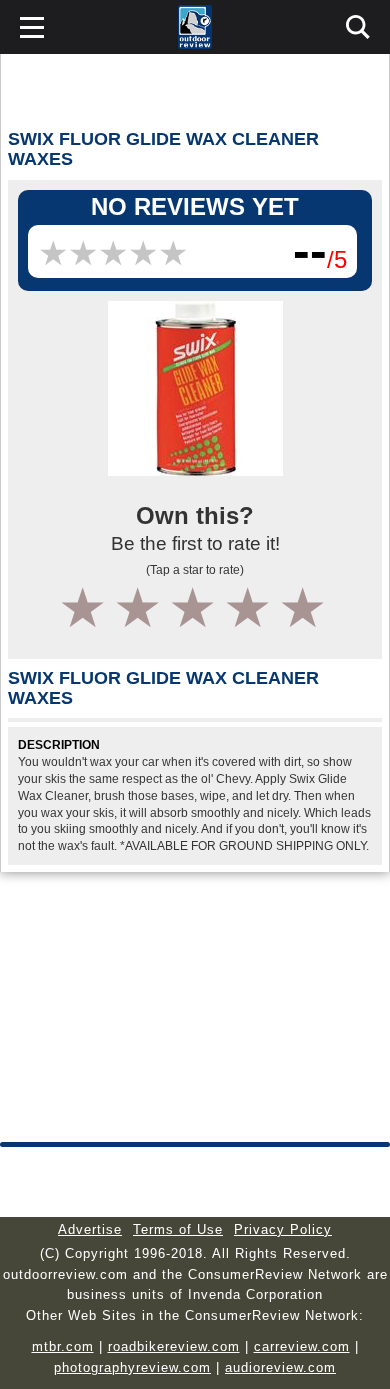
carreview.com (302, 1346)
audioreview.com (280, 1367)
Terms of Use (178, 1229)
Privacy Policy (283, 1229)
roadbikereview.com (174, 1346)
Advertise (90, 1229)
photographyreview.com (132, 1367)
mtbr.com (63, 1346)
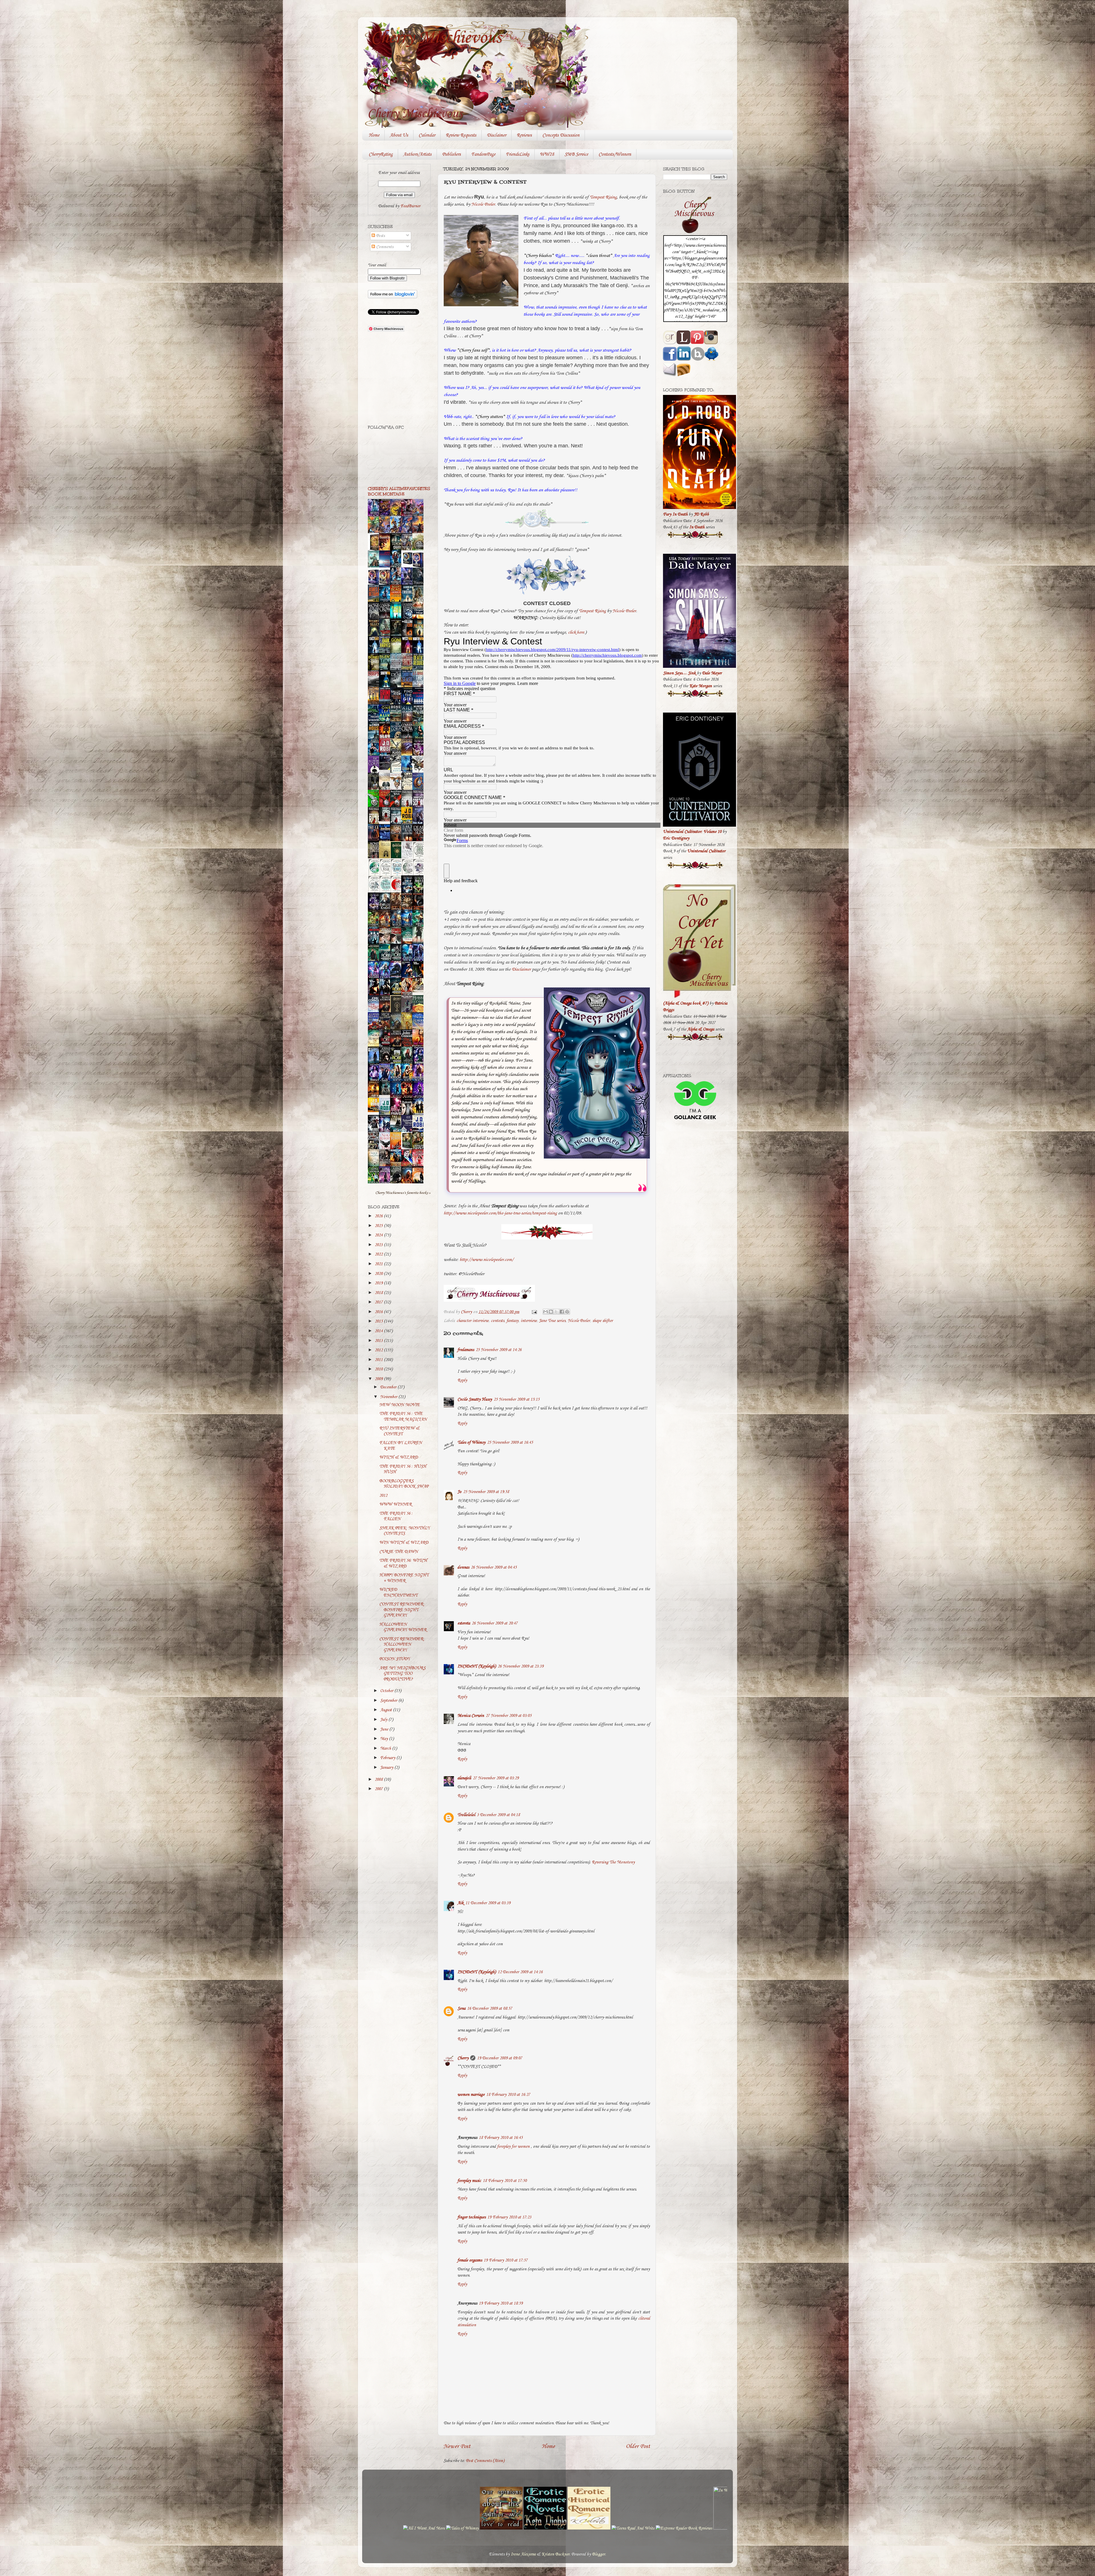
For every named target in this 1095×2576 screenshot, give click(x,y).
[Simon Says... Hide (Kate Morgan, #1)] (386, 820)
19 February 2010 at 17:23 (509, 2217)
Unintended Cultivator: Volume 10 (692, 831)
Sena (461, 2008)
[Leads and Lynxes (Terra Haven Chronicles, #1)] (419, 991)
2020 (379, 1273)
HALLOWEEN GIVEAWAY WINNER (403, 1627)
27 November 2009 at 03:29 (496, 1778)
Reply (462, 1380)
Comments (384, 247)
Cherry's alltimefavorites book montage (399, 491)
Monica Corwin (470, 1715)
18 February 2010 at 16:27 (508, 2094)
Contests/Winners (615, 154)
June (384, 1729)
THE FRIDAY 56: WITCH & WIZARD (403, 1563)
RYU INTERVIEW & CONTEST (399, 1431)
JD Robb (701, 514)
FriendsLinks (517, 154)
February (388, 1757)
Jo (459, 1491)
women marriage (470, 2094)
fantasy (512, 1320)
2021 (379, 1264)
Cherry (463, 2058)
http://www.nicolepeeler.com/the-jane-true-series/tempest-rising (500, 1213)
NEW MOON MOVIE (399, 1404)
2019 (379, 1283)
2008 (379, 1779)
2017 (379, 1302)
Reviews (524, 135)
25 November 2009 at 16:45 (510, 1442)
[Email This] (545, 1312)
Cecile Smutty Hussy (474, 1399)
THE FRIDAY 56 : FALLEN (396, 1516)
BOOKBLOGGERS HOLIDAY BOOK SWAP (403, 1483)
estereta (463, 1623)
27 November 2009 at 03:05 (509, 1715)
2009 (379, 1379)
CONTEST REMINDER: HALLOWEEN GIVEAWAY (401, 1644)
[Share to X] (556, 1312)
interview (529, 1320)
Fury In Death (675, 514)
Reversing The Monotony (613, 1862)
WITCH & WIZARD (398, 1457)
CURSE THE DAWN (398, 1551)
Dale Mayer (712, 673)
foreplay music (469, 2180)
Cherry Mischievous (436, 38)
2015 (379, 1321)
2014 (379, 1331)
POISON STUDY (394, 1659)
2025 (379, 1225)
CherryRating (381, 154)
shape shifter (602, 1320)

##############################

WHAT THE TASK ASKS:
Copy every entry exactly; drop the pictures.

ANSWER SECTION:
carreview.com (302, 1346)
audioreview.com (280, 1367)
Terms of Use (178, 1229)
Privacy Policy (283, 1229)
roadbikereview.com (174, 1346)
Advertise (90, 1229)
photographyreview.com (132, 1367)
mtbr.com (63, 1346)
For every named target in this 1095×2576 screenshot, give click(x,y).
[Simon Says... Hide (Kate Morgan, #1)] (386, 820)
19 February 2010 at 17:23 (509, 2217)
Unintended Cultivator: Volume 10 (692, 831)
Sena (461, 2008)
[Leads and Lynxes (Terra Haven Chronicles, #1)] (419, 991)
2020 (379, 1273)
HALLOWEEN GIVEAWAY WINNER (403, 1627)
27 November 2009 at 03:29 (496, 1778)
Reply (462, 1380)
Comments (384, 247)
Cherry's alltimefavorites book montage (399, 491)
Monica Corwin (470, 1715)
18 February 2010 at 16:27 (508, 2094)
Contests/Winners (615, 154)
June (384, 1729)
THE FRIDAY 56: WITCH & WIZARD (403, 1563)
RYU INTERVIEW & CONTEST (399, 1431)
JD Robb (701, 514)
FriendsLinks (517, 154)
February (388, 1757)
Jo (459, 1491)
women marriage (470, 2094)
fantasy (512, 1320)
2021 (379, 1264)
Cherry (463, 2058)
http://www.nicolepeeler.com/the-jane-true-series/tempest-rising (500, 1213)
NEW MOON MOVIE (399, 1404)
2019 (379, 1283)
2008 (379, 1779)
2017 (379, 1302)
Reviews (524, 135)
25 November 2009 at 16:45 (510, 1442)
[Email This] (545, 1312)
Cecile Smutty Hussy (474, 1399)
THE FRIDAY 56 : FALLEN (396, 1516)
BOOKBLOGGERS HOLIDAY BOOK SWAP (403, 1483)
estereta (463, 1623)
27 November 2009 at 03:05 (509, 1715)
2009 (379, 1379)
CONTEST REMINDER: HALLOWEEN GIVEAWAY (401, 1644)
[Share to X] (556, 1312)
interview (529, 1320)
Fury In Death (675, 514)
Reversing The Monotony (613, 1862)
WITCH & WIZARD (398, 1457)
CURSE THE DAWN (398, 1551)
Dale Mayer (712, 673)
foreplay music (469, 2180)
Cherry Mischievous (436, 38)
2015 (379, 1321)
2014 (379, 1331)
POISON STUDY (394, 1659)
2025 (379, 1225)
CherryRating (381, 154)
shape shifter (602, 1320)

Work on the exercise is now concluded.